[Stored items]
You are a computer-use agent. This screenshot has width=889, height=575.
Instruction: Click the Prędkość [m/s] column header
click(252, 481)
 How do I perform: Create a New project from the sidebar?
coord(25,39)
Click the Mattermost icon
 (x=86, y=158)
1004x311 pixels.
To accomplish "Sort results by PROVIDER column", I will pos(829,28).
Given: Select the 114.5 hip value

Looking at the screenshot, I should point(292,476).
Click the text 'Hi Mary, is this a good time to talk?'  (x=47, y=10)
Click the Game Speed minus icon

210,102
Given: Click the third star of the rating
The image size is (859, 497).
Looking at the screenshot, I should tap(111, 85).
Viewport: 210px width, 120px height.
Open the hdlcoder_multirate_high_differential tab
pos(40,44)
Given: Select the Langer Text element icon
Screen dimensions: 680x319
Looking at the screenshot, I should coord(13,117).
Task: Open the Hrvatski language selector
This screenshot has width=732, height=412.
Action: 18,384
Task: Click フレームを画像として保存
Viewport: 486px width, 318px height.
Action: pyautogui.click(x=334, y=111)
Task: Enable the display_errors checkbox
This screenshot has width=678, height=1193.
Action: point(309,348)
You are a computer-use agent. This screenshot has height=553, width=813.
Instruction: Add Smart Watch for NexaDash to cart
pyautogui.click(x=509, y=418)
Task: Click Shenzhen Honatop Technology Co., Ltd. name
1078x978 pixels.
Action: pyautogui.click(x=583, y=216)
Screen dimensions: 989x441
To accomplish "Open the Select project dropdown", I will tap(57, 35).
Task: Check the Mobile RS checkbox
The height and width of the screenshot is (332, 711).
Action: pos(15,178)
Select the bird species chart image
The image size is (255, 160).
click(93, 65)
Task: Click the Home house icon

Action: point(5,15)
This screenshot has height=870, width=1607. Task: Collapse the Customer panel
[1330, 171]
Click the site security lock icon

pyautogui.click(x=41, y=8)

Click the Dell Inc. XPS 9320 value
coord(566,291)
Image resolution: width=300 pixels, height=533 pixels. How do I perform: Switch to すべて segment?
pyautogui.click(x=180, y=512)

» **EXERCISE OBJECTIVE**: A word-for-word copy of the data is the expected answer.

» **RESULT**:
You are a computer-use agent. This screenshot has width=889, height=575.
Instruction: Click the Prędkość [m/s] column header
click(252, 481)
 How do I perform: Create a New project from the sidebar?
coord(25,39)
Click the Mattermost icon
 (x=86, y=158)
1004x311 pixels.
To accomplish "Sort results by PROVIDER column", I will pos(829,28).
Given: Select the 114.5 hip value

Looking at the screenshot, I should point(292,476).
Click the text 'Hi Mary, is this a good time to talk?'  (x=47, y=10)
Click the Game Speed minus icon

210,102
Given: Click the third star of the rating
The image size is (859, 497).
Looking at the screenshot, I should tap(111, 85).
Viewport: 210px width, 120px height.
Open the hdlcoder_multirate_high_differential tab
pos(40,44)
Given: Select the Langer Text element icon
Screen dimensions: 680x319
Looking at the screenshot, I should coord(13,117).
Task: Open the Hrvatski language selector
This screenshot has width=732, height=412.
Action: 18,384
Task: Click フレームを画像として保存
Viewport: 486px width, 318px height.
Action: pyautogui.click(x=334, y=111)
Task: Enable the display_errors checkbox
This screenshot has width=678, height=1193.
Action: point(309,348)
You are a computer-use agent. This screenshot has height=553, width=813.
Instruction: Add Smart Watch for NexaDash to cart
pyautogui.click(x=509, y=418)
Task: Click Shenzhen Honatop Technology Co., Ltd. name
1078x978 pixels.
Action: pyautogui.click(x=583, y=216)
Screen dimensions: 989x441
To accomplish "Open the Select project dropdown", I will tap(57, 35).
Task: Check the Mobile RS checkbox
The height and width of the screenshot is (332, 711).
Action: pos(15,178)
Select the bird species chart image
The image size is (255, 160).
click(93, 65)
Task: Click the Home house icon

Action: point(5,15)
This screenshot has height=870, width=1607. Task: Collapse the Customer panel
[1330, 171]
Click the site security lock icon

pyautogui.click(x=41, y=8)

Click the Dell Inc. XPS 9320 value
coord(566,291)
Image resolution: width=300 pixels, height=533 pixels. How do I perform: Switch to すべて segment?
pyautogui.click(x=180, y=512)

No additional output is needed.